▶ Given instruction 1
In the entries, from the first line up to and including the line with "[Toggle navigation] (462, 146)", replace "Games" with "Apps" everywhere and write those lines out again with nothing else changed.

==== Source passage

The following processing is executed on the performance data pairs of the first and
second track chunks in the musical piece data shown in FIG. 7.
[0123] First, the CPU 201 executes a series of processing (steps S1201 to S1206) corresponding
to the first track chunk. First, the CPU 201 determines whether a value of SongStart
is 1 (refer to step S1006 in FIG. 10 and step S923 in FIG. 9C), i.e., whether the
progression of lyrics and accompaniment has been instructed (step S1201).
[0124] When it is determined that the progression of lyrics and accompaniment has not been
instructed (the determination in step S1201 is NO), the CPU 201 ends the automatic
performance interrupt processing shown in the flowchart in FIG. 12 without progression
of lyrics and accompaniment.
[0125] When it is determined that the progression of lyrics and accompaniment has been instructed
(the determination in step S1201 is YES), the CPU 201 determines whether the value
of the valuable DeltaT_1 on the RAM 203, which indicates the relative time since the
last event with respect to the first track chunk, matches DeltaTime_1[AutoIndex_1]
on the RAM 203, which is the timing data 605 (FIG. 6) indicating the wait time of
the performance data pair about to be executed indicated by the value of the variable
AutoIndex 1 on the RAM 203 (step S1202).
[0126] When the determination in step S1202 is NO, the CPU 201 increments the value of the
variable DeltaT_1, which indicates the relative time since the last event with respect
to the first track chunk, by 1, and allows the time to advance by 1 TickTime unit
corresponding to the current interrupt (step S1203). Thereafter, the CPU 201 proceeds
to step S1207, which will be described later.

========
==== Given records

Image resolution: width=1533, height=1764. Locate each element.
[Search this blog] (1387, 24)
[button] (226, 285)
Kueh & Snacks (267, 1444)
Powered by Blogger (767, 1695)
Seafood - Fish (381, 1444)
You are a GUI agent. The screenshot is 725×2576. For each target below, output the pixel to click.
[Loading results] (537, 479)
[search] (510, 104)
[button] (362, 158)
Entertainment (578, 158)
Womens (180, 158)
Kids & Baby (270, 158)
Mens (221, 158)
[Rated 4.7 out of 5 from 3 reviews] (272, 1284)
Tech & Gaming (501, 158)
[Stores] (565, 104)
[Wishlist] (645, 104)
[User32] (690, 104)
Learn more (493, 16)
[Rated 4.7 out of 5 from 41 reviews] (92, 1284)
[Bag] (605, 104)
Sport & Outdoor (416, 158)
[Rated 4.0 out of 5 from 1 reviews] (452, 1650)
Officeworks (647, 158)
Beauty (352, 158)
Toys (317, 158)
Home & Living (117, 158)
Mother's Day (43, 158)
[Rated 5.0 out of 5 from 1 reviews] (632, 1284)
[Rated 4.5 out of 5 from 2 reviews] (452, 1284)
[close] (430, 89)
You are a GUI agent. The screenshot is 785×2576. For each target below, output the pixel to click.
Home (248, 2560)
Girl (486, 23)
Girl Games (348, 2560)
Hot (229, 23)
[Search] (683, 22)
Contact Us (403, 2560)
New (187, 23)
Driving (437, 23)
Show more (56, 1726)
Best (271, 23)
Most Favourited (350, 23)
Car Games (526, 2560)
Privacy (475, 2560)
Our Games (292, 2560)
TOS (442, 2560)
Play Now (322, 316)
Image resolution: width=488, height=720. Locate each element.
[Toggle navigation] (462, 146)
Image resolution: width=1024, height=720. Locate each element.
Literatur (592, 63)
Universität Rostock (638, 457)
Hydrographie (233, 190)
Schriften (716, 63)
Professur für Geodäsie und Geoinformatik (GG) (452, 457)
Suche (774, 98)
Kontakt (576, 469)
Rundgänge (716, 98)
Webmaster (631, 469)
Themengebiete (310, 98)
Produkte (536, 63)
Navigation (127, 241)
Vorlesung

========

▶ Given instruction 2
List every figure that the passage on the automatic performance interrupt processing refers to.

▶ Full solution 1
Image resolution: width=1533, height=1764. Locate each element.
[Search this blog] (1387, 24)
[button] (226, 285)
Kueh & Snacks (267, 1444)
Powered by Blogger (767, 1695)
Seafood - Fish (381, 1444)
You are a GUI agent. The screenshot is 725×2576. For each target below, output the pixel to click.
[Loading results] (537, 479)
[search] (510, 104)
[button] (362, 158)
Entertainment (578, 158)
Womens (180, 158)
Kids & Baby (270, 158)
Mens (221, 158)
[Rated 4.7 out of 5 from 3 reviews] (272, 1284)
Tech & Gaming (501, 158)
[Stores] (565, 104)
[Wishlist] (645, 104)
[User32] (690, 104)
Learn more (493, 16)
[Rated 4.7 out of 5 from 41 reviews] (92, 1284)
[Bag] (605, 104)
Sport & Outdoor (416, 158)
[Rated 4.0 out of 5 from 1 reviews] (452, 1650)
Officeworks (647, 158)
Beauty (352, 158)
Toys (317, 158)
Home & Living (117, 158)
Mother's Day (43, 158)
[Rated 5.0 out of 5 from 1 reviews] (632, 1284)
[Rated 4.5 out of 5 from 2 reviews] (452, 1284)
[close] (430, 89)
You are a GUI agent. The screenshot is 785×2576. For each target below, output the pixel to click.
Home (248, 2560)
Girl (486, 23)
Girl Apps (348, 2560)
Hot (229, 23)
[Search] (683, 22)
Contact Us (403, 2560)
New (187, 23)
Driving (437, 23)
Show more (56, 1726)
Best (271, 23)
Most Favourited (350, 23)
Car Apps (526, 2560)
Privacy (475, 2560)
Our Apps (292, 2560)
TOS (442, 2560)
Play Now (322, 316)
Image resolution: width=488, height=720. Locate each element.
[Toggle navigation] (462, 146)

▶ Full solution 2
FIG. 7, FIG. 10, FIG. 9C, FIG. 12, FIG. 6